Скей с полминуты смотрел на него, выдыхая клубы пара, словно загнанная лошадь, потом пробормотал:
— Простите… кир Александр.
— Собаки, — напомнил Джел. — Нам надо наверх.
Тропинка нашлась тут же, она была всего лишь в тридцати шагах в стороне. По покрытой коркой льда замерзшей глине приходилось идти на четвереньках, цепляясь пальцами за ничтожные выступы и ямки. Hо подъем им удался легко: Скея гнало вперед отчаяние, Джела — нетерпение. Джел взобрался на обрыв вслед за Скеем, и встал рядом с ним на краю. Им была здесь подготовлена встреча. Около десятка согбенных фигур — кто с посохом, кто с суковатой палкой, кто вовсе с костылями, — укутанных от снега и холода в темные лохмотья, обступили их полукругом.
Джел сжал в ладони свой последний разрушитель. Становиться у него поперек дороги сейчас не дозволено было никому. Он отстранил Скея рукой и сделал шаг вперед.
— Зачем ты пришел сюда ночью, маленький брат? — спросил его скрипучий старческий голос одного из рваных капюшонов.
— Я пришел, чтобы забрать свое, — проговорил Джел, чувствуя, как его колотит от внутреннего напряжения. Он уважал старость, но долго объясняться тут не был намерен.
— Что привело тебя на наш остров?
Джел сделал по направлению к своей цели еще один шаг.
— Судьба, — коротко сказал он.
— А почему так шумно в обители?
Джел даже улыбнулся.
— Эргр Айгел Край прятал в крипте под храмом пьяный гриб, и вот скрытое явилось миру.
Отшельники начали медленно расступаться.
— Что ж, всякий волен испытывать свою судьбу, как ему нравится, проскрипел рваный капюшон, освобождая Джелу дорогу. — Мы никому не мешаем. Hо не сможем и помочь, если что-то случится не так, как вы ждете. Ступайте, за чем пришли. Господь наш с нами…
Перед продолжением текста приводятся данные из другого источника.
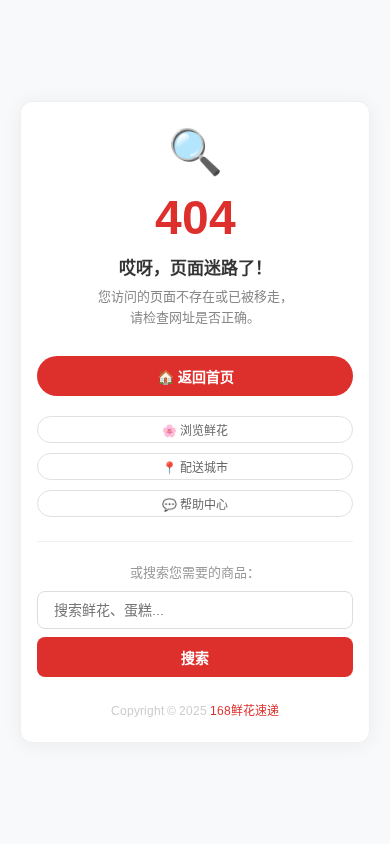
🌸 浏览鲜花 (195, 431)
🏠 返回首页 (195, 377)
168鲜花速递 (244, 711)
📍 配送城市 (195, 468)
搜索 (195, 658)
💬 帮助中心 (195, 505)
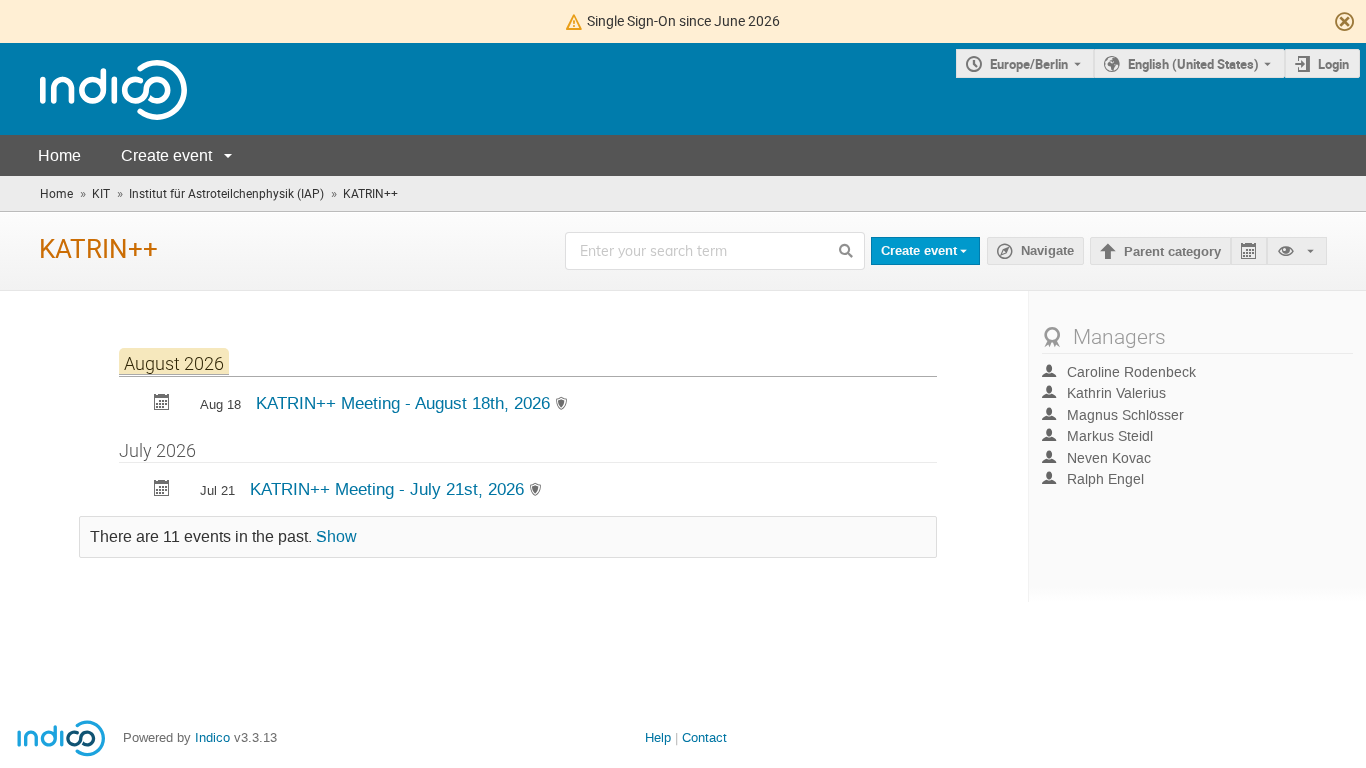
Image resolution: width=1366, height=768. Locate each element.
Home (59, 155)
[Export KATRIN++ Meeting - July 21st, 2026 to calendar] (162, 490)
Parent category (1172, 252)
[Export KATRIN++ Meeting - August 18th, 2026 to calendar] (162, 404)
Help (658, 737)
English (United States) (1193, 64)
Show (336, 537)
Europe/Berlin (1029, 64)
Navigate (1035, 251)
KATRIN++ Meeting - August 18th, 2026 (405, 403)
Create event (166, 155)
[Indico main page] (93, 89)
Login (1333, 64)
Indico (212, 737)
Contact (704, 737)
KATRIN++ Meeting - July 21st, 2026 (389, 489)
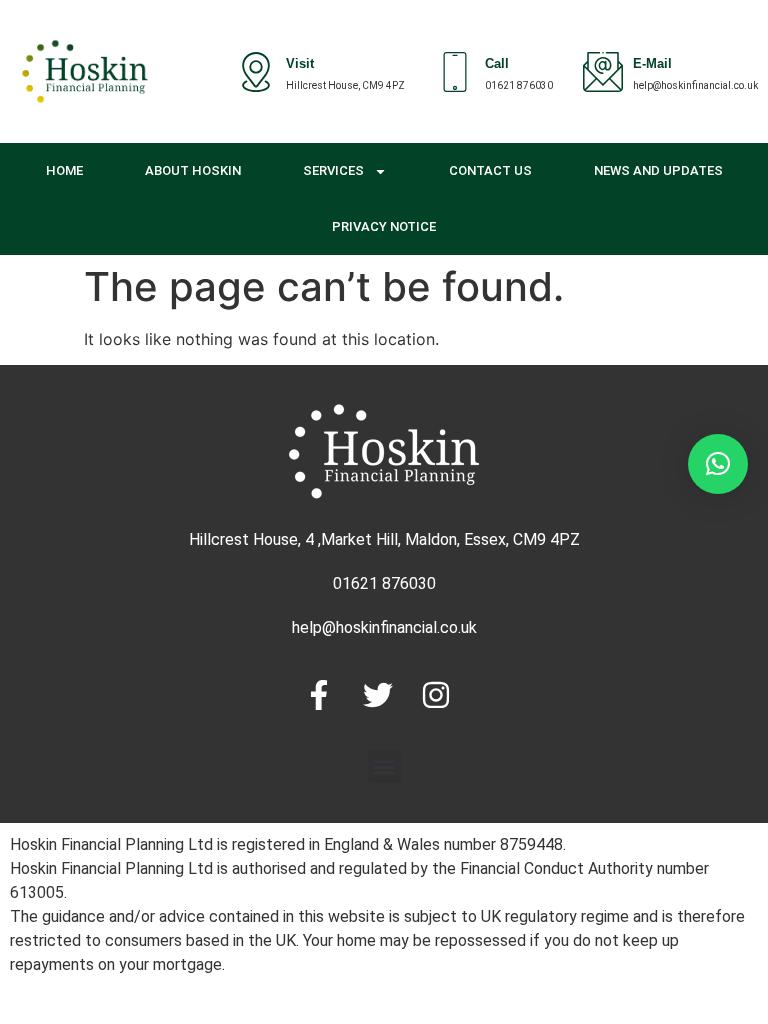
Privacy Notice (384, 226)
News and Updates (658, 170)
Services (333, 170)
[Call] (455, 72)
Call (497, 65)
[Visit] (256, 72)
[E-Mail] (603, 72)
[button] (384, 766)
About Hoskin (193, 170)
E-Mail (652, 65)
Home (64, 170)
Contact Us (490, 170)
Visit (300, 65)
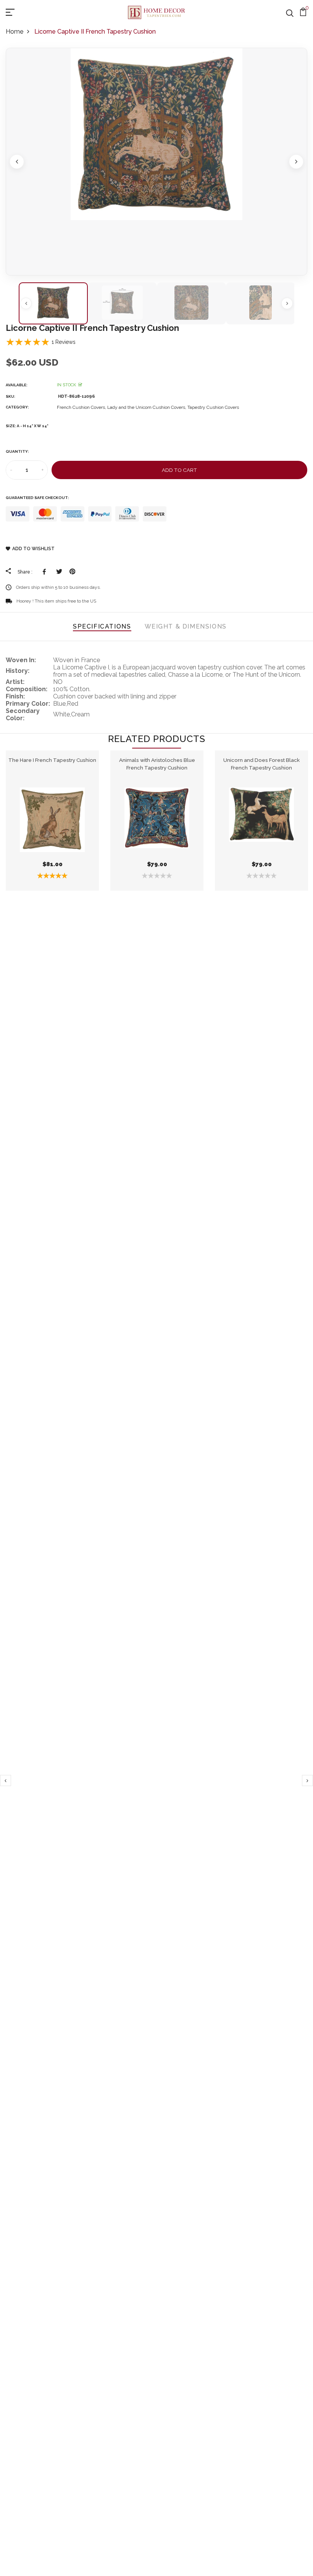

— И воля Его среди нас, — полушепотом откликнулся Скей, глядя в просвет деревьев поверх их голов туда, куда вела вытоптанная в снегу тропинка.
Джел вынул из футляра восьмиконечный ключ и пошел вперед.
***
Здесь закончились волшебство и романтика его многотрудных и многодневных похождений.
Он втащил Скея под занавес защитного поля и оставил ждать на пороге Лунного Камня, а сам забрался внутрь.
Он мгновенно вспомнил все, что практически позабыл за неполных два года. Вколоченные в него до уровня инстинктов рабочие навыки на некоторое время просто превратили его в машину.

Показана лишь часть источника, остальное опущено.